When Should Cybersecurity Audits Be Conducted? The final determination of when a covered business must conduct their first cybersecurity audit is based on the business’s annual gross revenue. If a business meets the audit thresholds, it may be time to start thinking about a compliance plan. First audit reports will be due:
  • April 1, 2028, for covered businesses with over $100 million in gross annual revenue;
  • April 1, 2029, for covered businesses with $50 million to $100 million in gross annual revenue; and
  • April 1, 2030, for covered businesses with under $50 million in revenue.
Each audit must cover the previous calendar year from January to January, with reports completed within the following three months. What if I Have Already Conducted A Cybersecurity Audit? As with the risk assessment, a covered business may use a cybersecurity audit, assessment, or evaluation that it has prepared for another purpose – provided that the audit meets all the requirements of the Draft Regulations, on its own or through supplemental information. The Draft Regulations provide, as an example, that a covered business may use the NIST Cybersecurity Framework 2.0 “and meets all the requirements of this Article.”

What Comes Next?

On July 24, 2025, the CPPA sent the rulemaking package to the Office of Administrative Law, which has 30 days to approve the regulations. The CPPA’s Draft Regulations signal a more measured approach to emerging technologies, such as AI. Still, these Draft Regulations carry out the CPPA’s mandate to issue regulations, reinforcing the agency’s commitment to privacy and security. For executives, the potential adoption of the Draft Regulations could be a strategic inflection point: Whether they are responsible for legal, compliance, data governance or information security, these Draft Regulations should prompt a reassessment of data practices, internal documentation and audit readiness. The publication of these Draft Regulations is also an opportunity to engage more deeply with operational teams.
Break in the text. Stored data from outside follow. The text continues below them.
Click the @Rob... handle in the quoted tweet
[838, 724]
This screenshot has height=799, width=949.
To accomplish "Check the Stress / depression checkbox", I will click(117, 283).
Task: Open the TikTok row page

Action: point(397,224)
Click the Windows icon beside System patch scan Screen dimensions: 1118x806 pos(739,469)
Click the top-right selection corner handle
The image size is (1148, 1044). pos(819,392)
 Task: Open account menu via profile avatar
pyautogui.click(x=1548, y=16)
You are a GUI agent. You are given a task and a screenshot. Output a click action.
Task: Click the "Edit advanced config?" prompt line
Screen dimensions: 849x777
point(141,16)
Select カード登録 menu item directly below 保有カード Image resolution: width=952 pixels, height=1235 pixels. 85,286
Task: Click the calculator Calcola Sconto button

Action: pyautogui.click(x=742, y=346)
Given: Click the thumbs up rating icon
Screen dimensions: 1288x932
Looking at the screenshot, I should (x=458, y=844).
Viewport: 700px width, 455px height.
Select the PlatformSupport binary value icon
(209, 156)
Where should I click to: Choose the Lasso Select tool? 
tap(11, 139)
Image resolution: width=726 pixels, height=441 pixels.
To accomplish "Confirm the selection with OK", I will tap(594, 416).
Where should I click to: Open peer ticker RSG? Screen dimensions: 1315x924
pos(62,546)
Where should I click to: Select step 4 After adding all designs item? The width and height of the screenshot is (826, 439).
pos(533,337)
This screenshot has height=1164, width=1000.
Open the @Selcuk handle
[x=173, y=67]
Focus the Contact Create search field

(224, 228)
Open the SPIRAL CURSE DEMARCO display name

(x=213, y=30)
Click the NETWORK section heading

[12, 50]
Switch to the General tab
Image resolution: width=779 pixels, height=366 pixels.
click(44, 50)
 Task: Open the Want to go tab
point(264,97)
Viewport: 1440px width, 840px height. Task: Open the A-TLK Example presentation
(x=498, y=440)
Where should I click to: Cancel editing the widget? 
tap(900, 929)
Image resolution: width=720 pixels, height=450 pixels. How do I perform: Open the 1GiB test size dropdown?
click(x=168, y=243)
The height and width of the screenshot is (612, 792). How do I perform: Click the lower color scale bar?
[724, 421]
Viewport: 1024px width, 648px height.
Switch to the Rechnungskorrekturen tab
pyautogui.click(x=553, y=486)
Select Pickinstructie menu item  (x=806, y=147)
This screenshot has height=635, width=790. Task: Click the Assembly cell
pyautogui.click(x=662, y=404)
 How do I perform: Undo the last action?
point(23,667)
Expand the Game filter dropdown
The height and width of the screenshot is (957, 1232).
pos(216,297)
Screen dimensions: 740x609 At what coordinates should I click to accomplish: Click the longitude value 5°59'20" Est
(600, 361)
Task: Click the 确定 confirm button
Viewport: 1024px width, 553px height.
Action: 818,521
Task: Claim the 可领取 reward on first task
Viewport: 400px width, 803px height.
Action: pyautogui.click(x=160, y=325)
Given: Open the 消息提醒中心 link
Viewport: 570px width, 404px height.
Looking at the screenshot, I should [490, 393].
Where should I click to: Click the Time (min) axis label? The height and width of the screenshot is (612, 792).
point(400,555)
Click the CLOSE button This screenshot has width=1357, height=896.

These rules will require clear cross-functional coordination, and organizations that begin building these bridges sooner will be better positioned to meet regulatory expectations and reinforce consumer trust in coming years. Compliance Deadlines: Compliance with these Draft Regulations will be required once they are approved by the Office of Administrative Law. The deadlines include:
  • ADMT Regulations: January 1, 2027
  • Privacy Risk Assessments: December 31, 2027
  • Cybersecurity Audits:
    • For businesses with $100+ million in annual gross revenue: April 1, 2028.
    • For businesses between $50 million and $100 million in annual gross revenue: April 1, 2029.
    • For businesses with less than $50 million in annual gross revenue: April 1, 2030.